What was extraordinary wasn’t the message — it was not an untypical Netanyahu sermon. What was notable was that Netanyahu was lecturing the president live on television, during a photo opportunity staged so that the two leaders could issue platitudes about the enduring bonds between their nations.
That display of impudence left the president and his team feeling unusually angry. Shortly afterward, Obama’s chief of staff, William Daley, called the Israeli ambassador in Washington, Michael Oren, to communicate the displeasure of the White House in a reportedly heated way. Secretary of State Hillary Clinton, who watched her husband battle Netanyahu in the late 1990s, also expressed anger and frustration about the prime minister within the administration.
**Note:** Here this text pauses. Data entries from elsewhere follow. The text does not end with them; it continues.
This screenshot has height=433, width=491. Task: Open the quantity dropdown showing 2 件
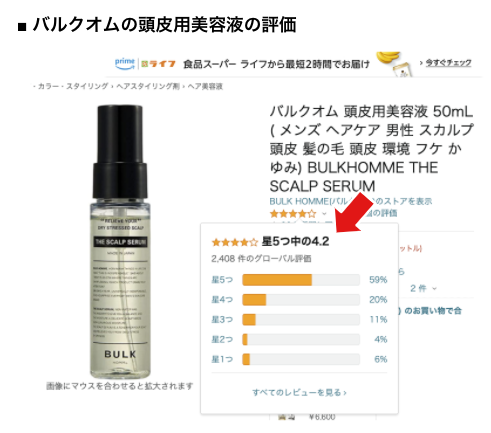423,288
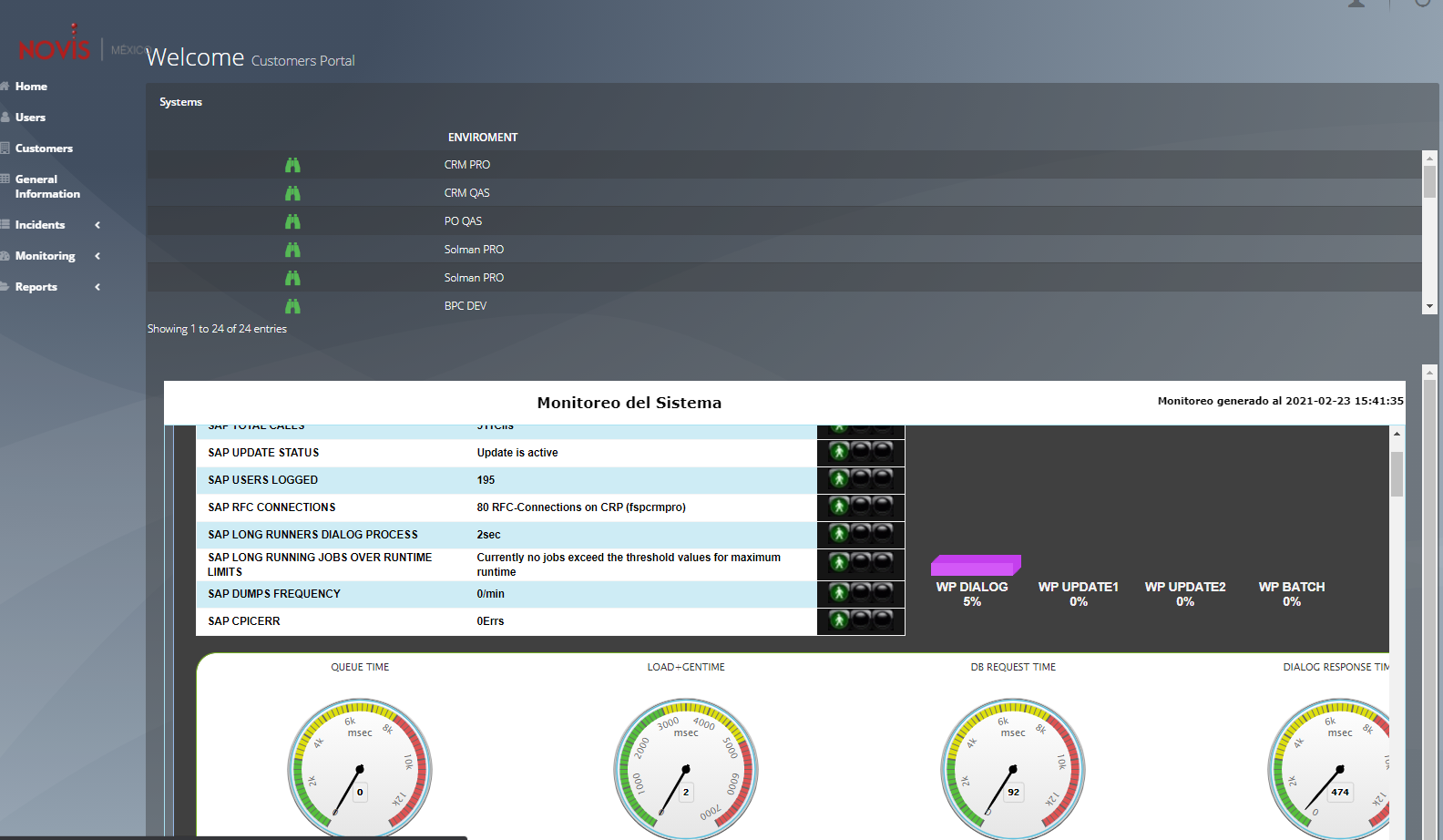Screen dimensions: 1443x840
Task: Click the ENVIROMENT column header
Action: (x=483, y=138)
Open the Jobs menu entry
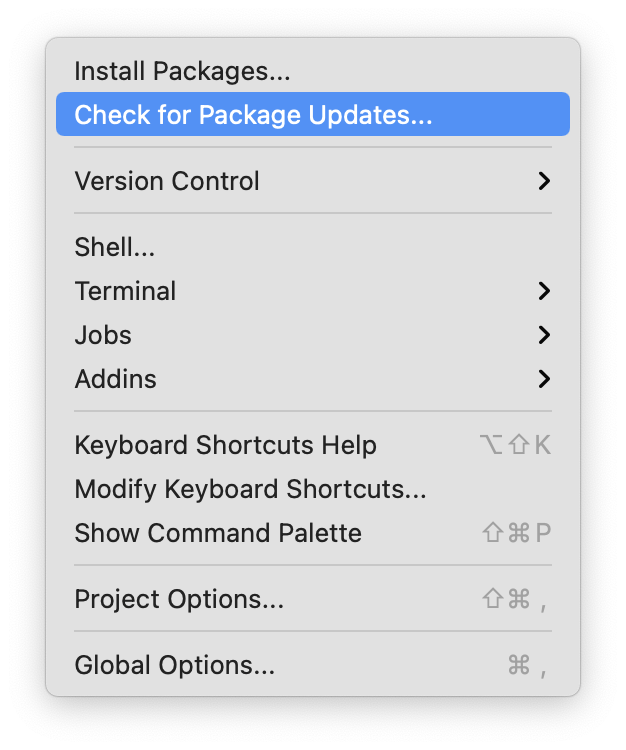Screen dimensions: 626x750 tap(103, 335)
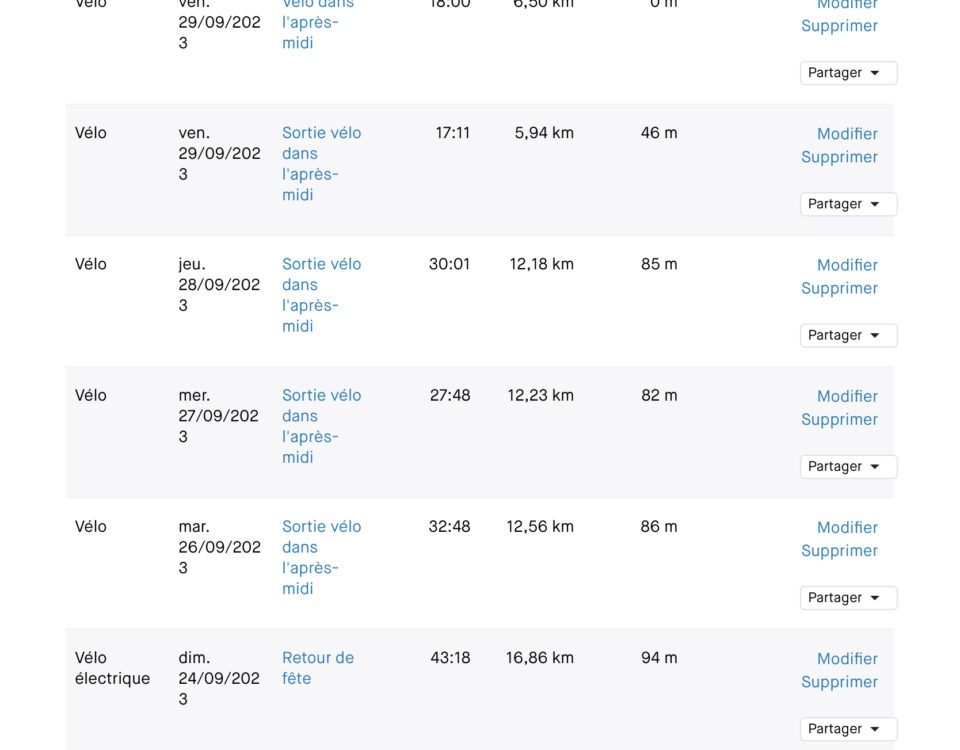Viewport: 960px width, 750px height.
Task: Click Modifier for the 12,56 km ride
Action: (x=847, y=527)
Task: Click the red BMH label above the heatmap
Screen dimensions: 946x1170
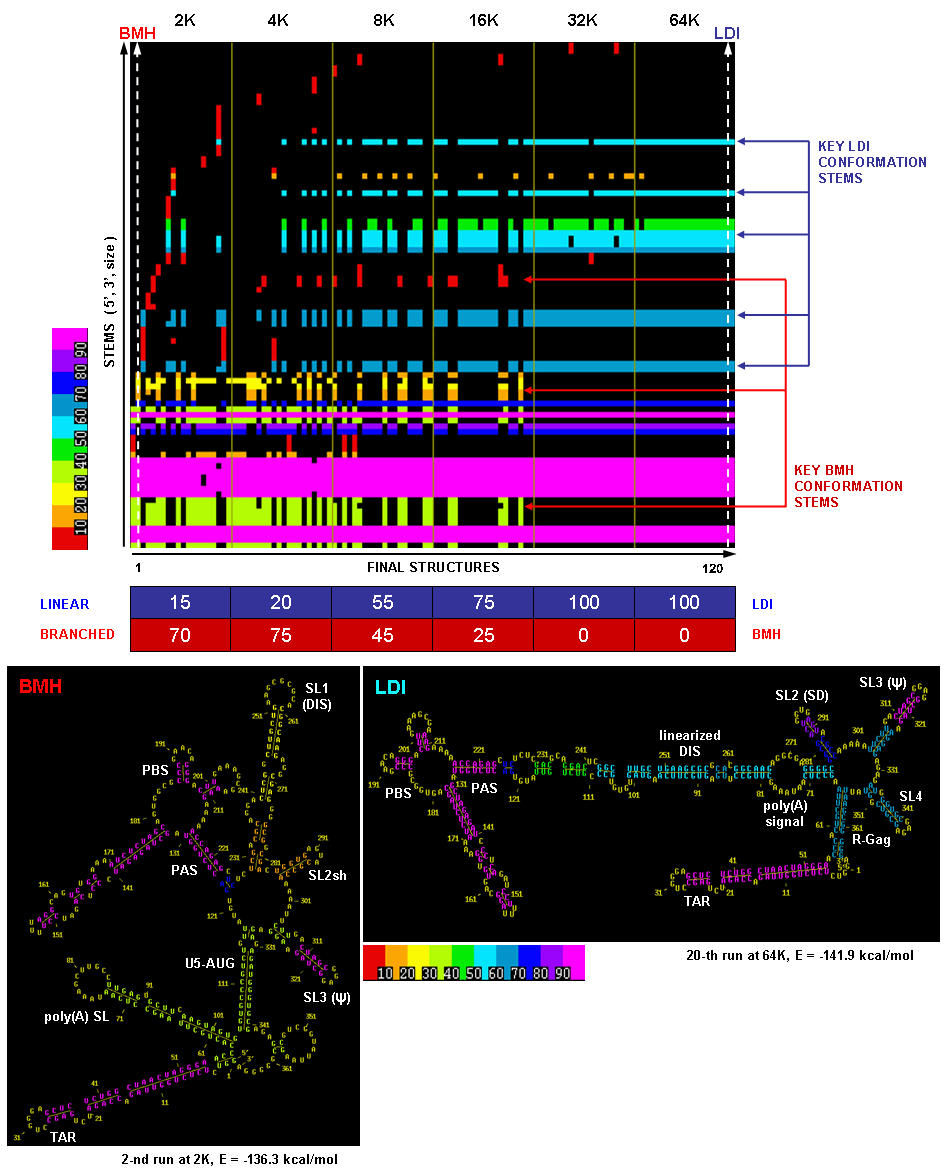Action: (x=137, y=33)
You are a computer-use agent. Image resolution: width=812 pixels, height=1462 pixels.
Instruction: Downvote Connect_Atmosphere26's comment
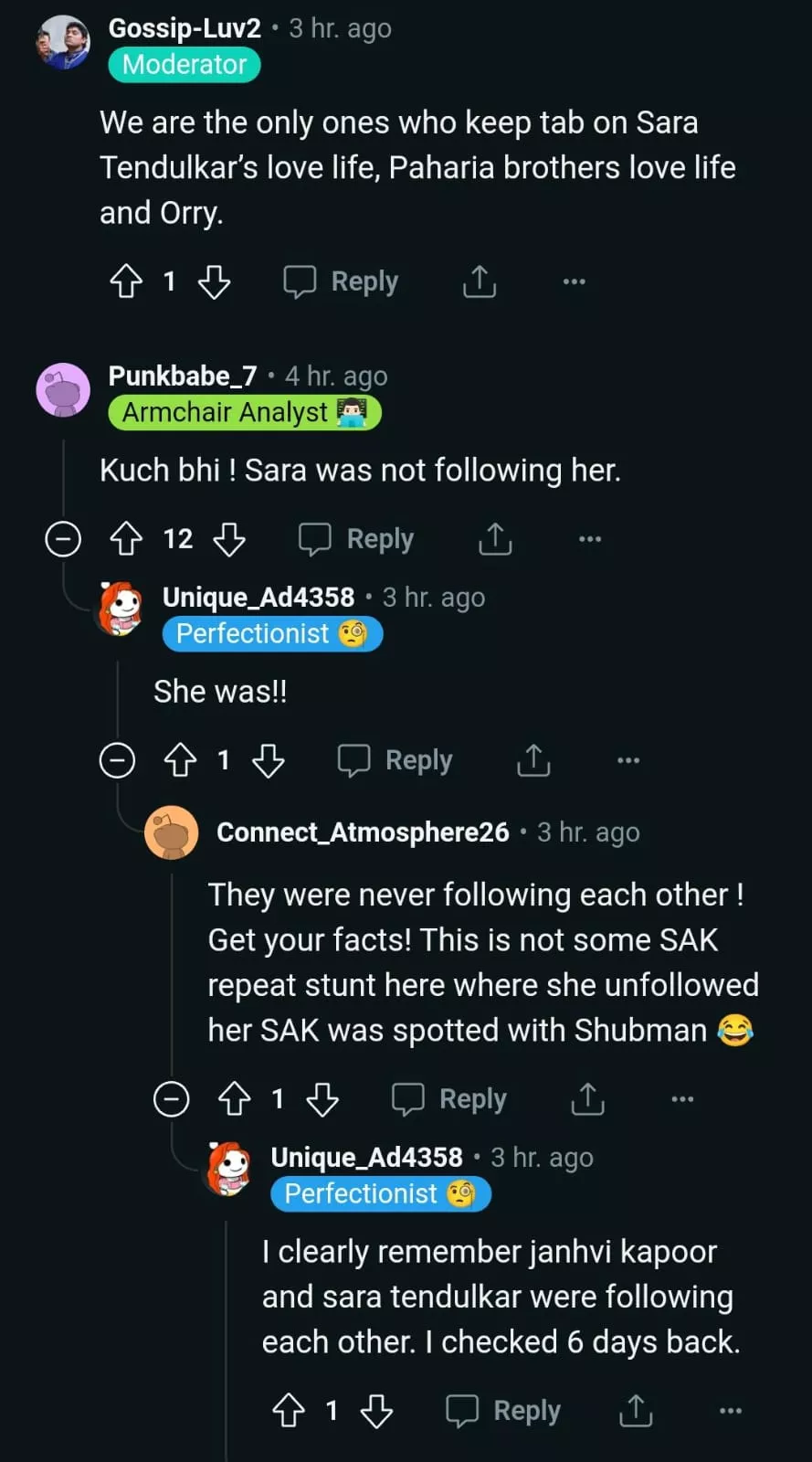tap(322, 1099)
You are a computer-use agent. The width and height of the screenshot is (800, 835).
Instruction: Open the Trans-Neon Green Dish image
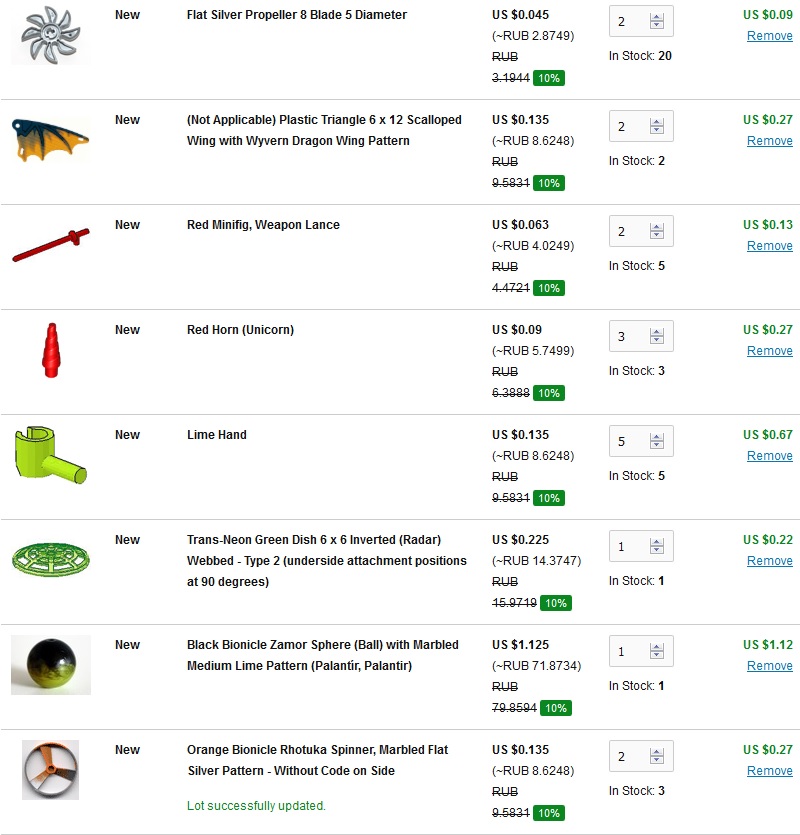coord(50,556)
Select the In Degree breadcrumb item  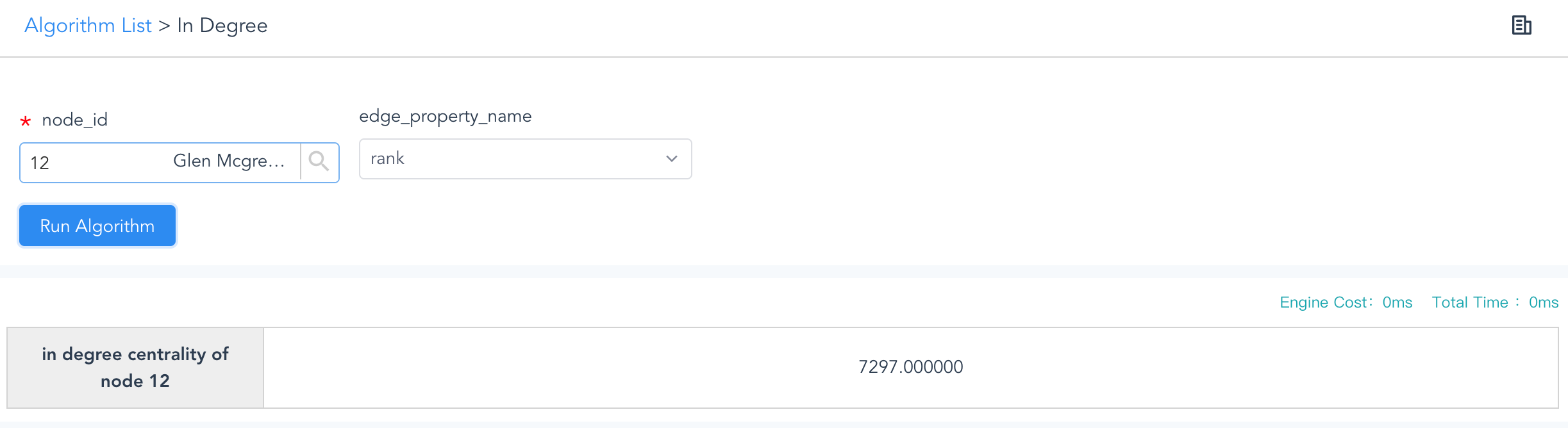(x=222, y=26)
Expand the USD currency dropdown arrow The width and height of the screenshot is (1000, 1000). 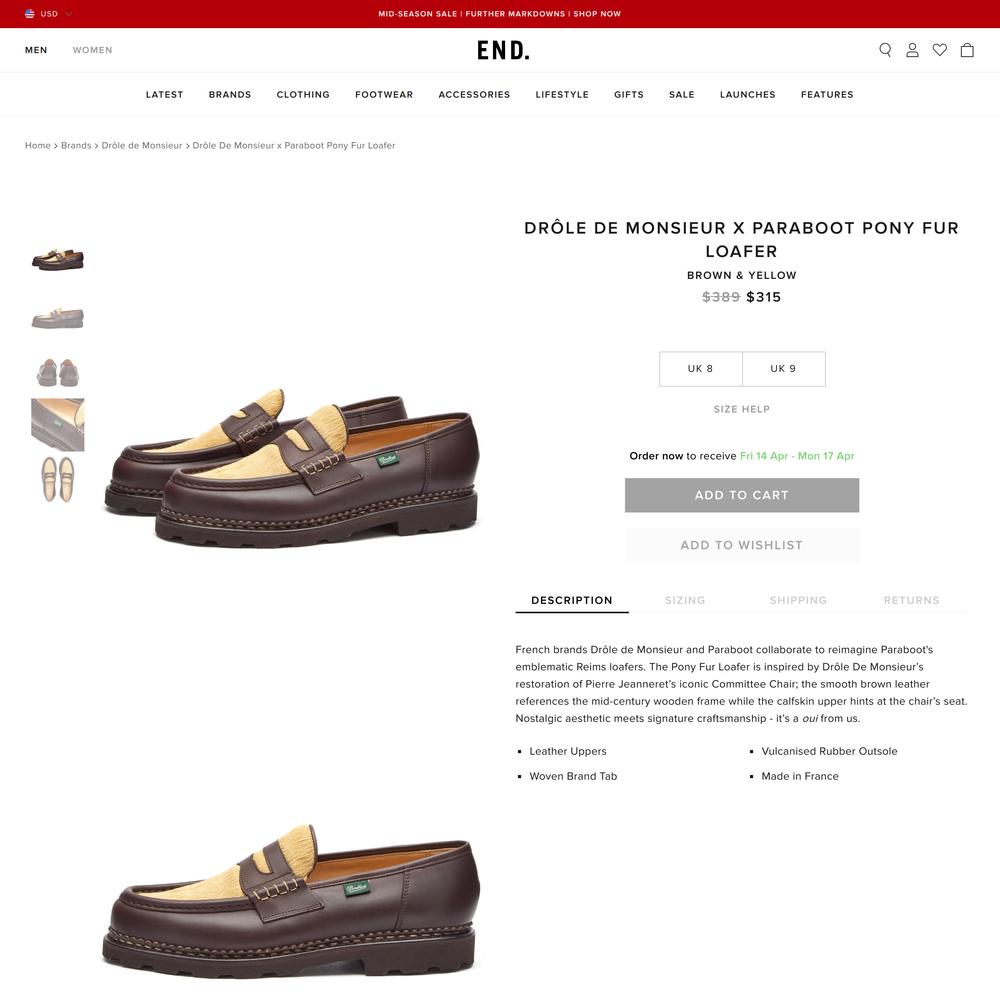coord(69,13)
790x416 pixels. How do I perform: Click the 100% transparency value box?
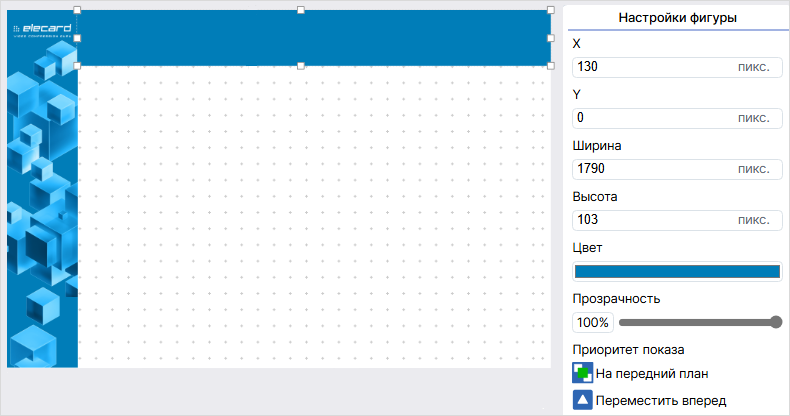click(592, 323)
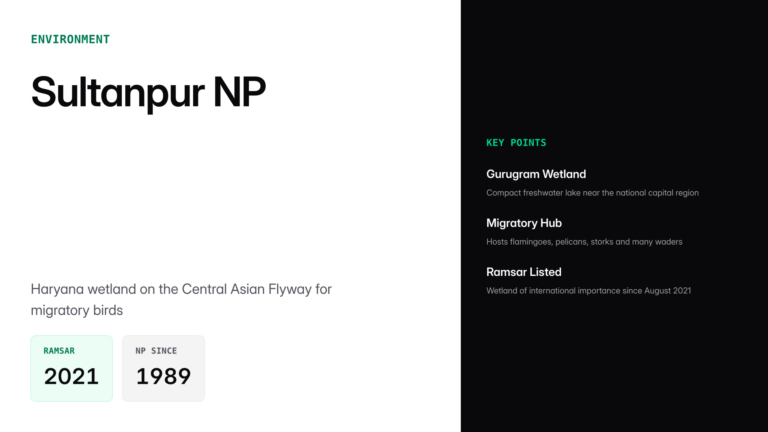Screen dimensions: 768x432
Task: Click the NP SINCE caption text
Action: (156, 351)
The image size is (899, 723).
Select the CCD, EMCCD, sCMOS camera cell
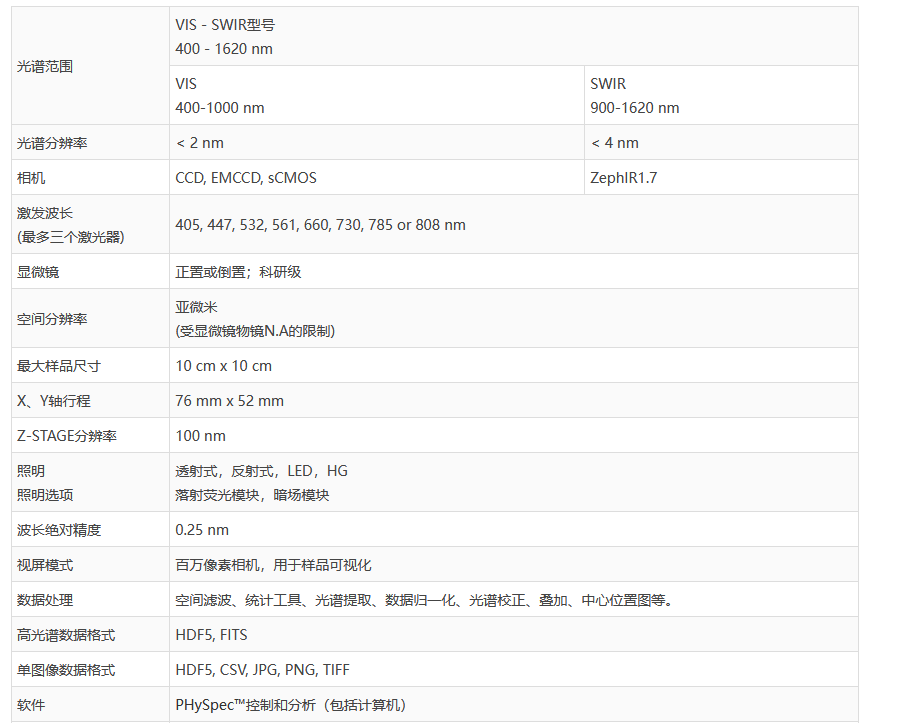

But it was Robert M. Gates, the now-retired secretary of defense, who seemed most upset with Netanyahu. In a meeting of the National Security Council Principals Committee held not long before his retirement this summer, Gates coldly laid out the many steps the administration has taken to guarantee Israel’s security — access to top- quality weapons, assistance developing missile-defense systems, high-level intelligence sharing — and then stated bluntly that the U.S. has received nothing in return, particularly with regard to the peace process…
Gates’s feelings about Netanyahu are particularly consequential, in part because he’s not considered hostile to Israel, and in part because he’s a well-regarded figure who articulated bluntly what so many people in the administration seem to believe.